An uprising against the anti-poor policies of  41-year old French President, Emmanuel  Jean-Michel Frederic Macron, had been long expected before it broke out about three weeks ago. What was not clear before then,  was what would trigger it after he had assumed victory over pensioners, railway workers and the labour unions.

As it turned out, his undoing was the decision to increase Fuel prices by way of a new  tax regime which would  increase fuel by  about 30 cents per gallon and will continue to rise over the next few years. In response, on November 17, French drivers donning the yellow  vests – the fluorescent, high-visibility vest motorists are obliged to carry in their cars – led an estimated 280,000 demonstrators to the streets to commence the protests. Later, other interest groups including paramedics joined and the protests snowballed into an anti-Macron protest with people demanding  his resignation. Protesters blocked highways, set up barricades and blocked fuel depots and shopping malls.

Macron is no Margaret Thatcher that would ride rough shod on opponents, frontally brutalizing them or a Donald Trump that pours out his strategies and raw emotions on twitter. No! He is a young, suave, charming but cold politician who focuses on  his goals; he stoops to conquer.

The Macron government  had set out, threatening the demonstrators with severe consequences, announcing that it  was considering “all options” to prevent what it called “serious outbursts of violence”  When the clashes heightened last week, he  tried to  incite the rest of the populace against the demonstrators. He told the French people: “No cause justifies that security forces are attacked, shops pillaged, public or private buildings set on fire, pedestrians or journalists threatened or that the Arc de Triomphe is sullied.” But the public  did not seem to buy his sentiments. If anything, the demonstrators had public sympathy.  A poll by French paper Le Figaro showed a 77 percent public approval for the demonstrators.

After realizing that his government’s strategies including using anti-riot police  to fight protesters, and, his supporters using death threats, had failed, he recoiled to rethink.

Macron’s dilemma was that the mass protests after three weeks and despite the death of three persons, with at least  100 injured and over 400 arrests, was not waning. Rather, bigger protests were expected this Saturday with the biggest nationwide street protests planned later in the month. Macron knew it was time to make a tactical retreat.

So his Prime Minister, Edouard Philippe announced the suspension of the fuel price increase for six months. To take the sail out of the protests, he also announced a temporary cap on electricity and gas tariffs and the scrapping of stricter tests on vehicle emission controls. The measures announced, speak to the person of Macron; a consummate politician and strategist.  The fuel suspension speaks to the immediate demand on the streets; the electricity and gas, to the poor who have been at the receiving end of his ‘reforms’ and the third, an offer to drivers who have been the arrow-head of the ‘Yellow Vests’ protests.

Macron has merely beaten a tactical retreat in order to re-strategize and relaunch   his attacks.

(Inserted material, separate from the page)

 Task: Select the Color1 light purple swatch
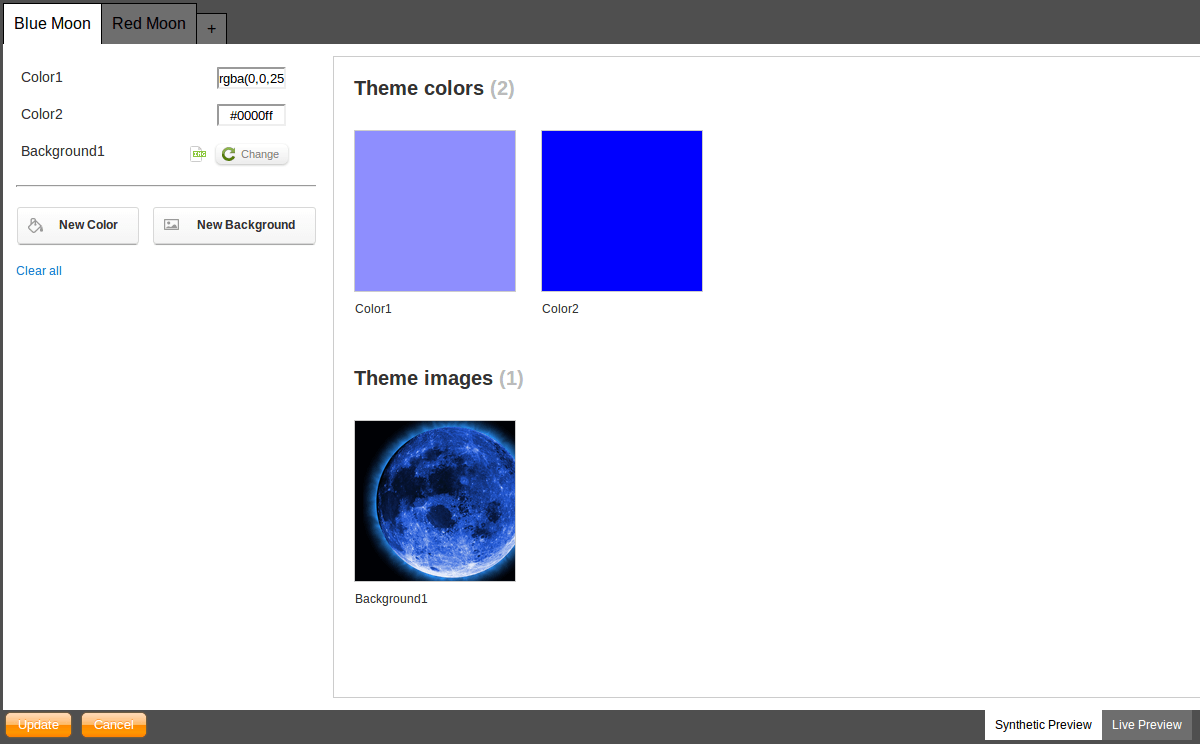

First, the fuel price hike suspension is for six months to allow for claimed  mass consultation. Secondly, he hints that if he is unable to increase fuel prices, he would take it out on labour taxes which would affect a segment of society not all, as is the case with fuel price hike.

Given his Machiavellian tactics, Macron had not really owned up to increasing fuel prices; he claimed it was for ecological purposes and to fight climate change. This way, he had hoped to appeal to people concerned with the future of the world which had led to the international Paris Climate Change Agreement. Then, his government blamed “rising oil prices” for the planned increase.

France, the land that gave humanity the abiding slogan of ‘Liberty, Equality, Fraternity’ had before Macron’s  May 14, 2017 climb to the Presidency,   had some one of the best labour laws in the world. Some of these laws which were contained in a 3,300-page Labour Code, detailed Workers Rights, some dating back over a century. That was the first major attacks of his Presidency; he got the labour laws dismantled.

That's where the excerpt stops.